### Short exercise
Please quote, word for word, the part of the entries below that opens with the line containing "You are a computer-use agent." and closes with the last line of the entries, leaving out the pictures.

--- BEGIN ---

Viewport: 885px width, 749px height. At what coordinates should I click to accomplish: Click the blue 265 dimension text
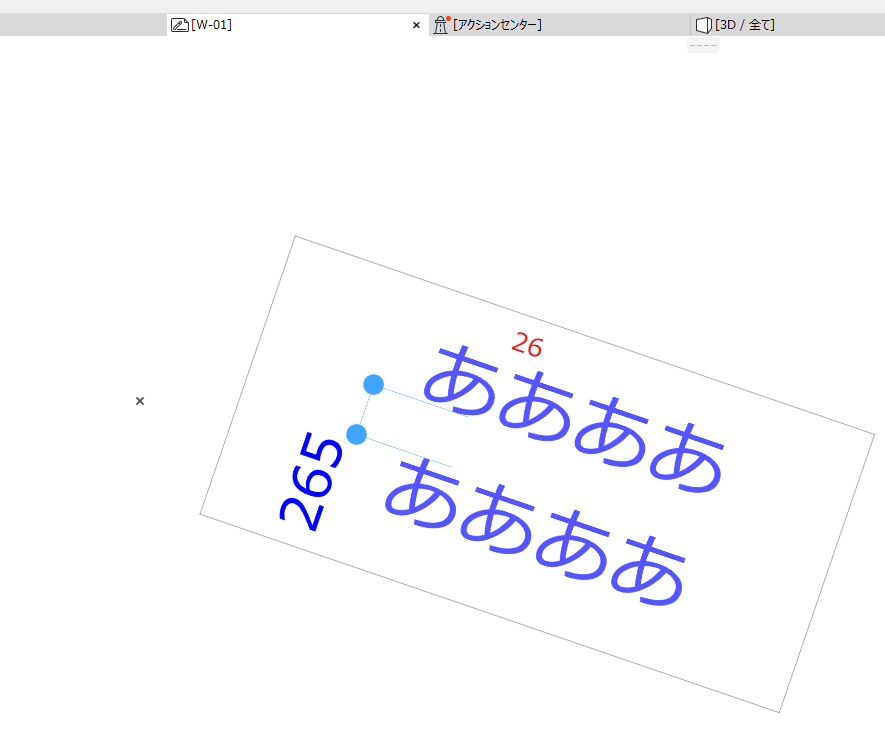click(311, 481)
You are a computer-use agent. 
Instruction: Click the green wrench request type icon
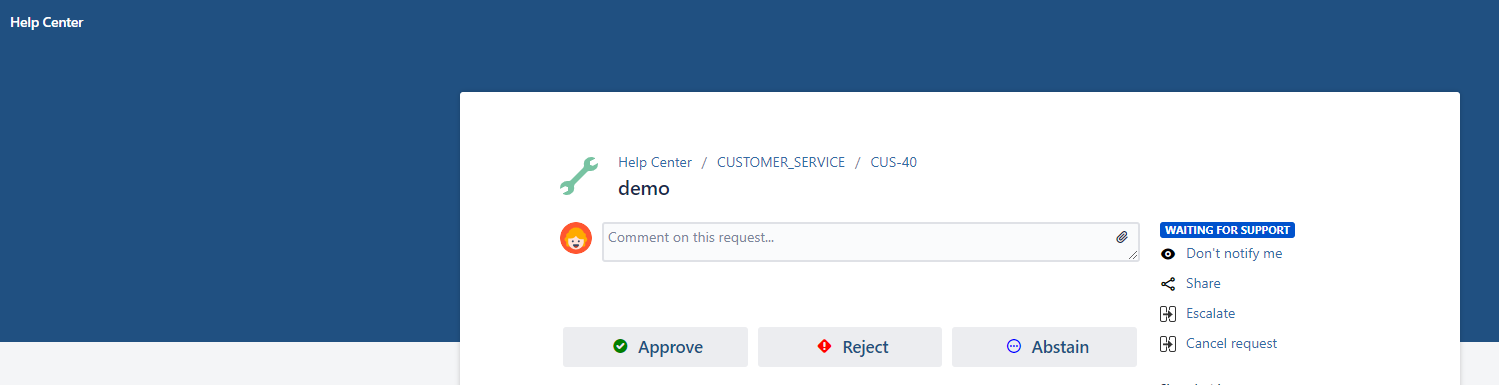pyautogui.click(x=578, y=175)
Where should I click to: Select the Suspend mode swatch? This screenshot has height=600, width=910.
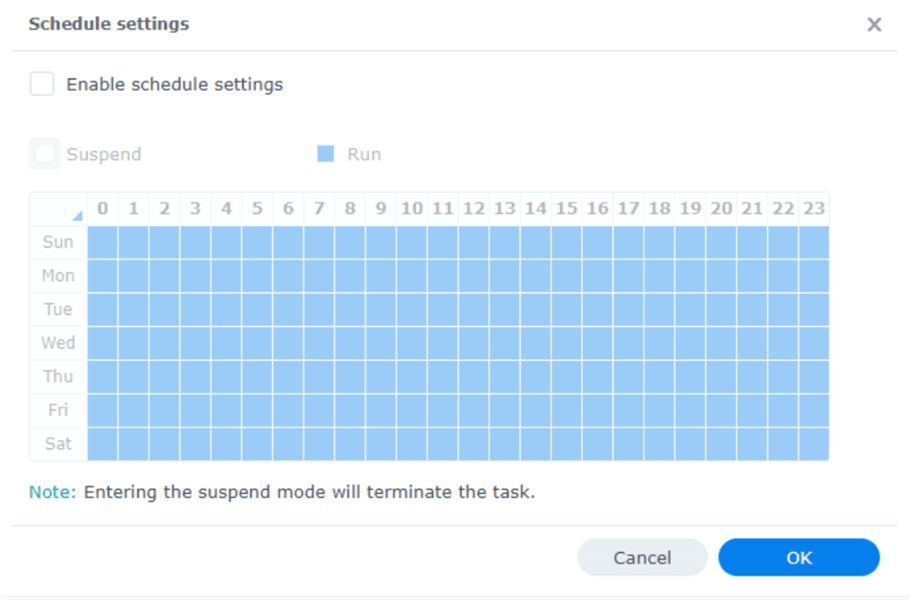(x=44, y=154)
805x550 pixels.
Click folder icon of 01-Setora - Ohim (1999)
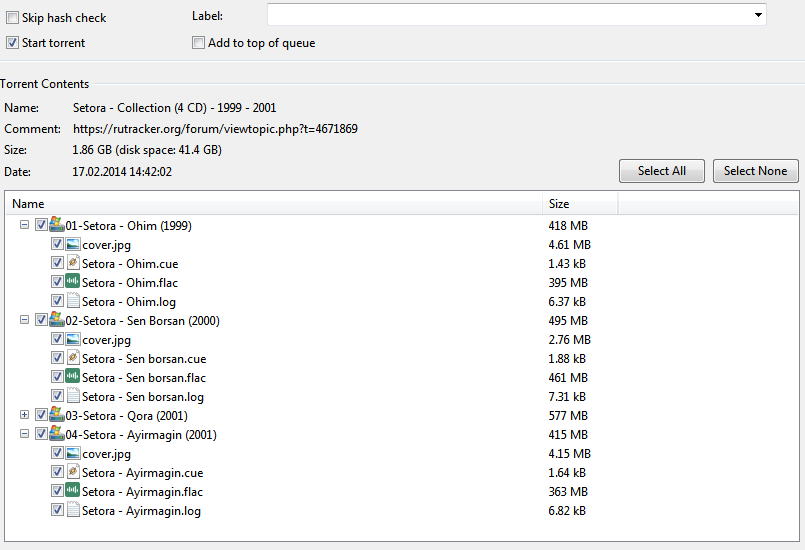(x=56, y=225)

--- END ---

### Solution
You are a computer-use agent. 
Instruction: Click the green wrench request type icon
pyautogui.click(x=578, y=175)
Where should I click to: Select the Suspend mode swatch? This screenshot has height=600, width=910.
(x=44, y=154)
805x550 pixels.
Click folder icon of 01-Setora - Ohim (1999)
(x=56, y=225)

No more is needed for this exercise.